Minimal Partitioning¶

Problem Definition¶

You have been given \(n\) tasks, [\(t_i\)], just like last time. Each task has a starting time and a finishing time \((s_i, f_i)\). The goal is to find the minimum number of workers needed to perform these tasks without needing any amount of overlap.

Motivation¶

A life-scale application is deciding the number of lecture halls needed to teach \(n\) courses.

Greedy Algorithm¶

Start by sorting the tasks by their starting times. After doing this, start with one worker. Give the first task to the first worker. If another task is started before the current one ends, assign it to another worker. Repeat this for all \(n\) tasks.

Proof via Lower Bound for the Optimal¶

Define the depth \(d\) of \(T\) as the maximum number of intervals active at any given time.

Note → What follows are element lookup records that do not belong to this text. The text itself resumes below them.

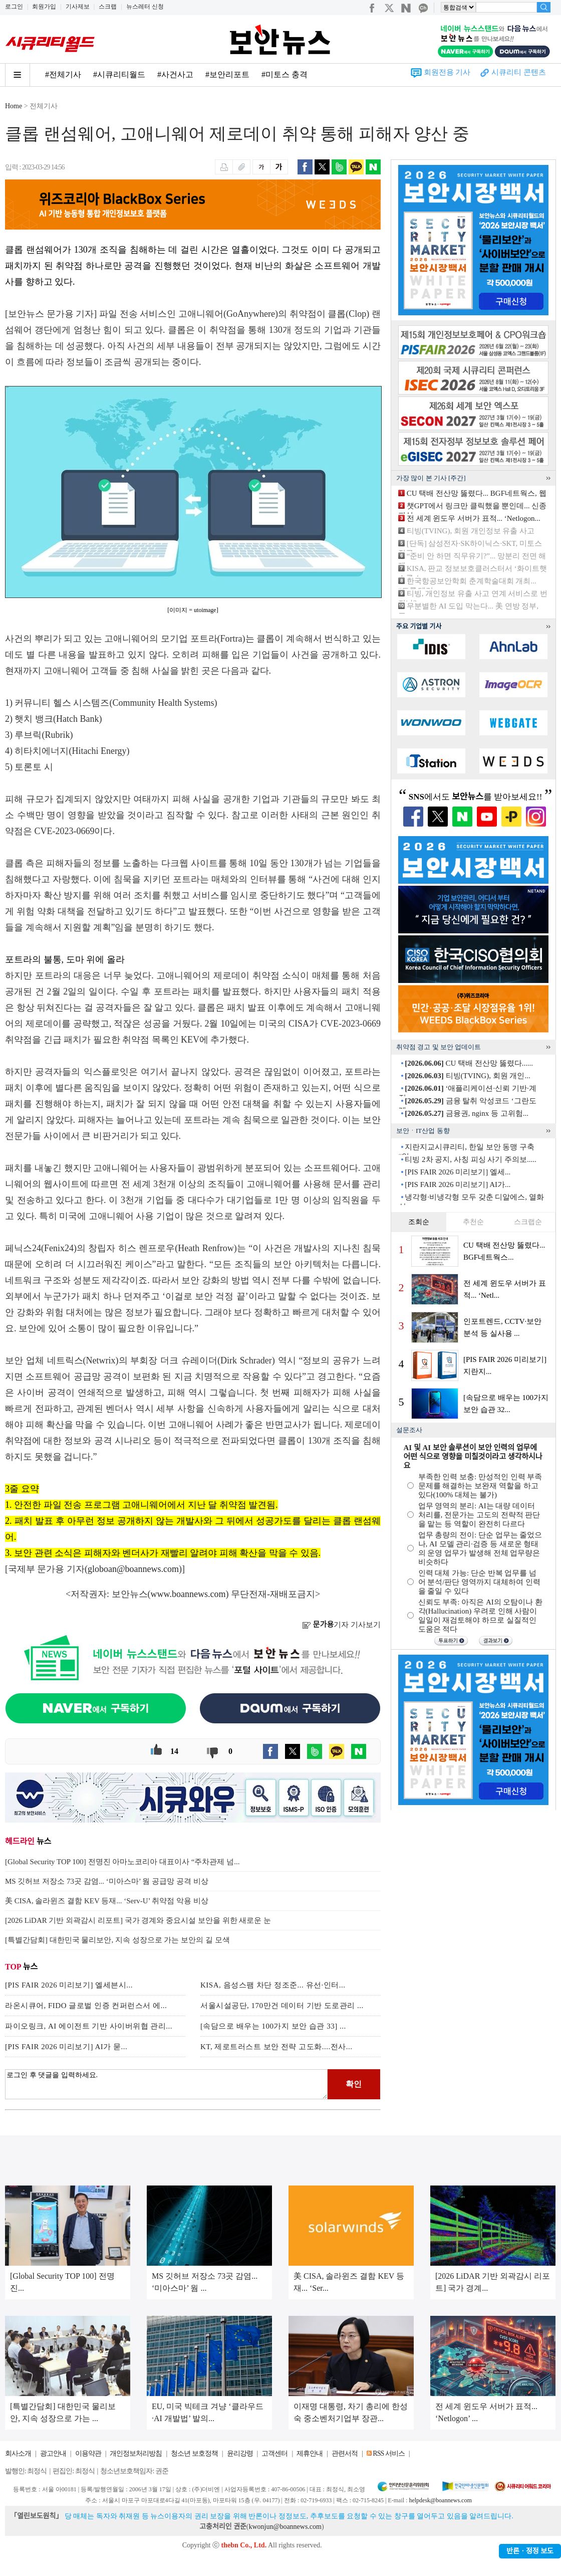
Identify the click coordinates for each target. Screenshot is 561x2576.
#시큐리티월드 (119, 74)
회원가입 (44, 6)
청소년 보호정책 (194, 2453)
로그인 (14, 6)
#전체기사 (63, 74)
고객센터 (274, 2453)
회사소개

The optimal number of workers needed must surely be equal to or more than the \(d\). We will prove that the greedy algorithm will never use more than \(d\) workers.

Say, when we got to a task \(t\), there were \(d\) active workers already. So, the algorithm gave \(t\) to the \(d+1th\) worker. This means that there are \(d+1\) intervals overlapping with each other, so the depth must be \(d+1\). This is a direct contradiction, and thus not possible.

Time Complexity¶

\(O(n \log n)\) is the time complexity of sorting these \(n\) tasks. The picking afterwards is done in \(O(n^2)\) time, giving a total time complexity of \(O(n^2)\).